Excerpt provided START
Help foster your child’s creativity and imagination with these fun toy activities.
by Michelle Anthony, PhD via Scholastic
Open-ended toys: These are toys that can be played without an end goal in mind, encouraging creative problem solving and fostering imagination.
- Blocks: Foster thinking such as measurement, equality, balance, shape, spatial relationships, cause-and-effect, physical properties, gravity, etc. Think of many different kinds: wooden, bristle, Duplo®, etc. Magnetic and foam blocks are particularly good for younger infants, whose coordination is less developed.
- Dress Up Props: As toddlers develop, dress up and symbolic play fosters creativity! A dress up bin that leaves lots to your child’s imagination is a perfect way to enhance thinking.
- Pretend Play: As toddlers develop, their imaginary play skyrockets. Support your child’s creative thinking with people or animal figures, vehicles, puppets, etc., allowing them to weave their own storylines.
- Books: Remember that books can be toys as well! Get baby-safe sturdy board books, or cloth or bath ones. From simple stories, to pop out pieces, to touch and feel, to wordless tales, books can take your child to magical places…be sure you are along for the ride!
- Puzzles: While there is usually one set solution for a puzzle, there are many ways to get there. You can also use puzzle pieces as puppets or for storytelling. And many make sounds, foster thinking skills, or otherwise engage very young learners.
- Storytelling Pieces: Think magnets of family photos, felt shapes or objects that move around felt attached to a cork board, etc. Talk with your child about what he is doing, or create an ad hoc silly story on the spot.
Excerpt provided END
Data supplied START
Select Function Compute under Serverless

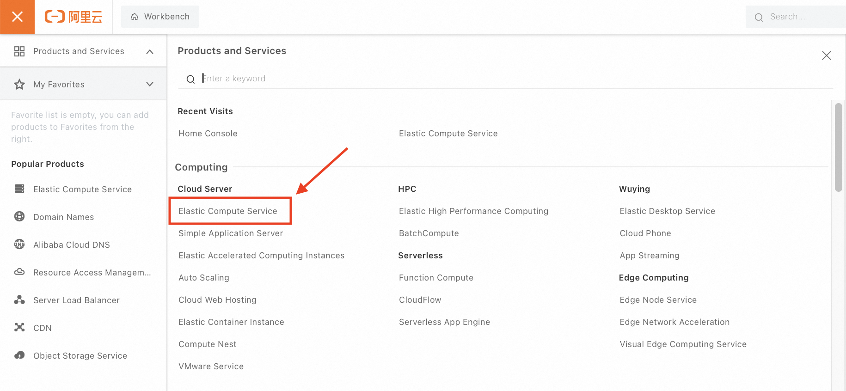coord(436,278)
Data supplied END
Data supplied START
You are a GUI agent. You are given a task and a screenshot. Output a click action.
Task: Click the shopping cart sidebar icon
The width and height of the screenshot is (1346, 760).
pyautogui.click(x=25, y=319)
Data supplied END
Data supplied START
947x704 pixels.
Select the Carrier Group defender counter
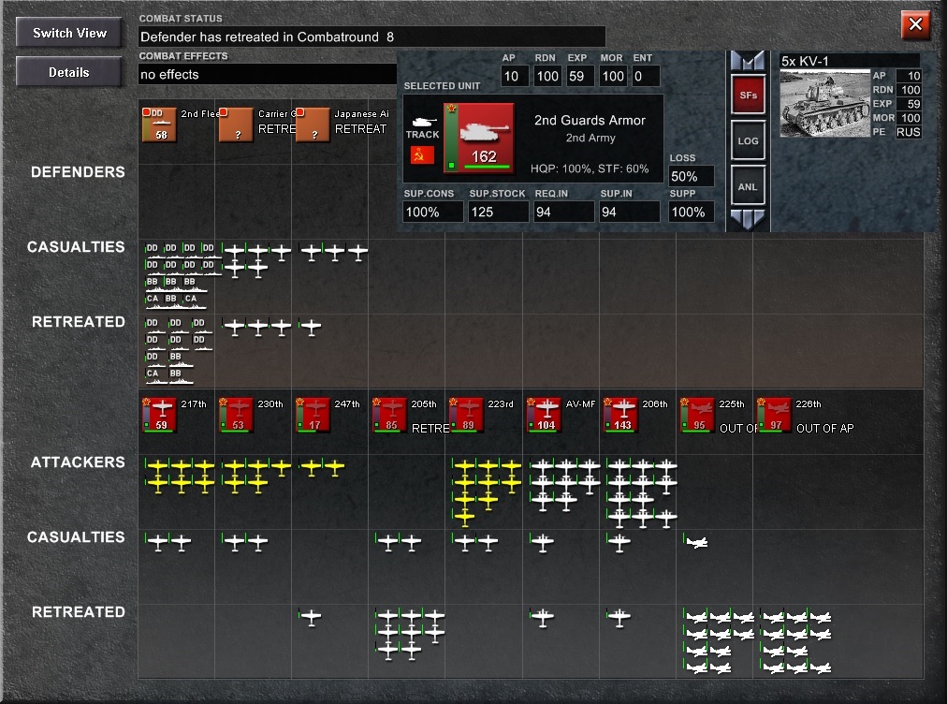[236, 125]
Data supplied END
Explore the material:
1 - Reproduce the article on creative toy activities word for word, everything from "Help foster your" down to "and fostering imagination.".
2 - In the article on creative toy activities, which kinds of blocks are described as particularly good for younger infants?
3 - Extend the article on creative toy activities from the point where it stops.

Numbered responses:
1 -
Help foster your child’s creativity and imagination with these fun toy activities.
by Michelle Anthony, PhD via Scholastic
Open-ended toys: These are toys that can be played without an end goal in mind, encouraging creative problem solving and fostering imagination.

2 - Magnetic and foam blocks.

3 -
Art Materials: Make sure these are always non-toxic and baby-safe. Getting chunky ones makes them easier for younger children to hold. Washable items make clean up easier!
- Think crayons, markers, paints, chalk, stampers, Dot Stampers (low mess!), etc.
- Don’t forget playdough, clay, and other soft malleable substances (e.g., cornstarch and water is a magical experience!)
- Collage materials, if safe and supervised, are great ways to extend thinking and make art more three-dimensional. Think yarn, lace, fabric scraps, floral foam, chenille stems, even cardboard paint chip samples will add color and design!
- With supervision, introduce scissors, tape, glue, and other materials by letting your child explore with no end goal in mind.
- Do finger paints, shaving cream play, or other messy art in the tub for easy clean up.
- Worried your baby puts everything in her mouth? Don’t let this stifle creativity! Why not add a dab of food coloring to your baby’s yogurt and let him “paint” his tray? Love what she did? “Capture” it by placing paper atop it and gently pressing to get a reverse print to dry and hang. Instant art!